▶ TEXT PROVIDED:

════════════════════

Giotto di Bondone, Scenes from the Life of Joachim No. 5: Joachim's Dream, 1303-1305

T. J. Clark’s latest book, Heaven on Earth: Painting and the Life to Come, attempts to understand the troubling present by examining works of art from the past. The authors of these paintings range from Giotto in the early fourteenth century to Picasso in the mid-twentieth, passing through two near-contemporaries from the latter half of the sixteenth century, the Flemish master Pieter Bruegel and the Venetian Paolo Veronese, and the seventeenth-century Frenchman Nicolas Poussin, who spent much of his career in Rome. Clark, a professor emeritus of art history at the University of California, Berkeley, brings to his latest study a penetrating eye for detail and a formidable level of culture. The book also benefits greatly from its generous complement of high-quality color illustrations. What it really needs, however, is editing, both of content and of execution, the kind of editing the author admires, and analyzes so perceptively, in the Italian painter Giotto and in the Baroque master Nicolas Poussin.

════════════════════

▶ PROVIDED DATA:
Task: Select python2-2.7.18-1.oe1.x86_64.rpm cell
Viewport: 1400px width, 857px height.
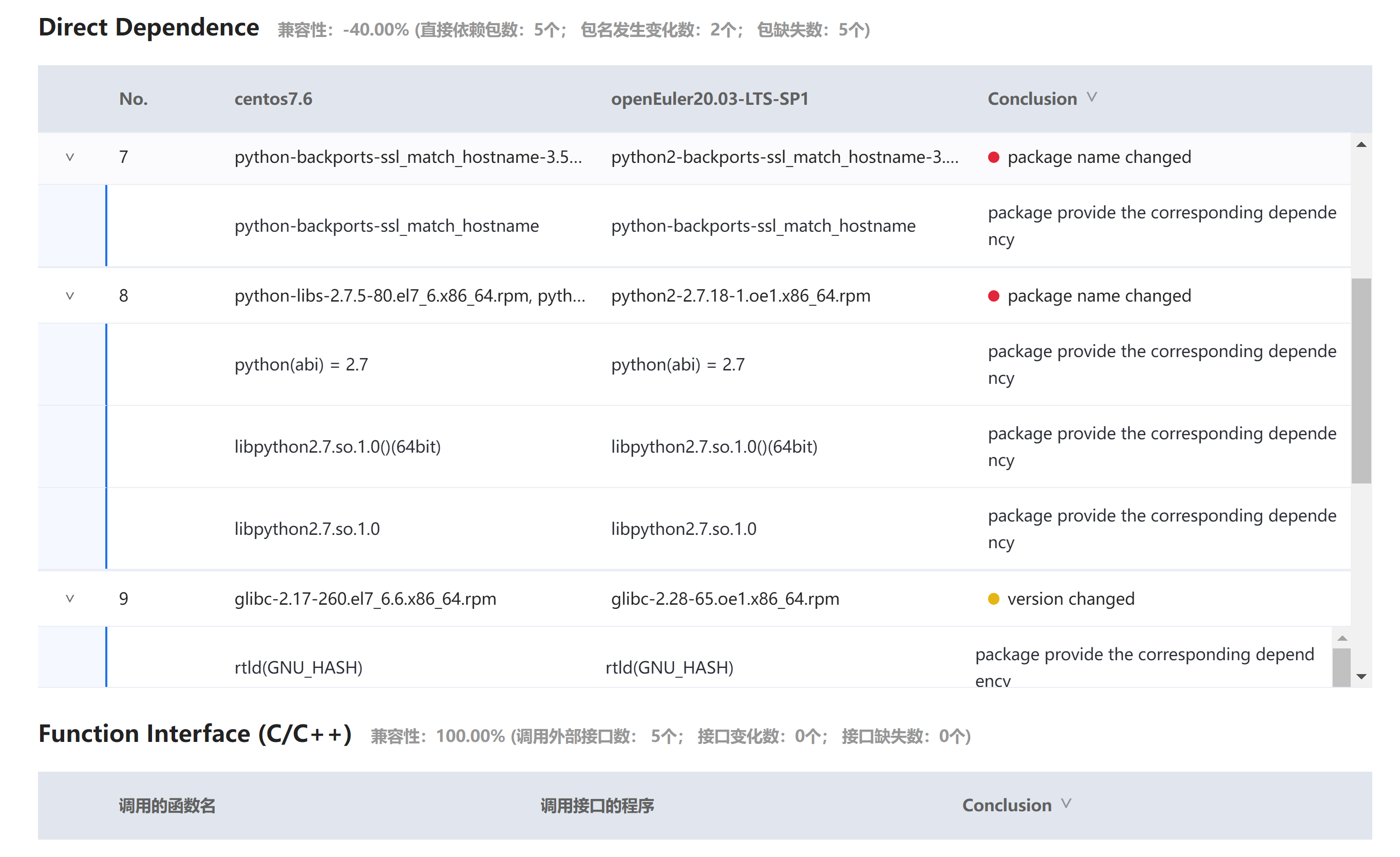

════════════════════

▶ TASK A: List every painter that the review of Heaven on Earth names as an author of the paintings Clark's book examines.
▶ TASK B: Carry on writing the review of Heaven on Earth, picking up right after its final sentence.

▶ OUTPUT A: Giotto, Pieter Bruegel, Paolo Veronese, Nicolas Poussin, Picasso

▶ OUTPUT B:
Thoroughly capable of painting elaborate surfaces in meticulous detail, Giotto stripped his landscapes, his architecture, and his figures to the essentials he needed to communicate—not his own virtuosity, but a story, or sometimes simply a state of being. As Clark observes, Giotto’s figure of Despair, a woman hanging herself, plumbs the depths of psychic desolation. In one of the most compelling passages of the book, he examines the landscape in which Giotto’s fresco for the Arena Chapel in Padua has set the agonized exile Joachim, father of the Virgin Mary, calling attention to the warmth of the gray that colors this desert’s pale, spiky crags, and how movingly they contrast with an intense but cool azure sky. Nature itself thus seems to add to Joachim’s isolation and despair with all that bare expanse of rock and chill air, just at the moment when an angel materializes out of a smudge of nebulous pigment to bring the old man the “comfortable words” that will bring him home again.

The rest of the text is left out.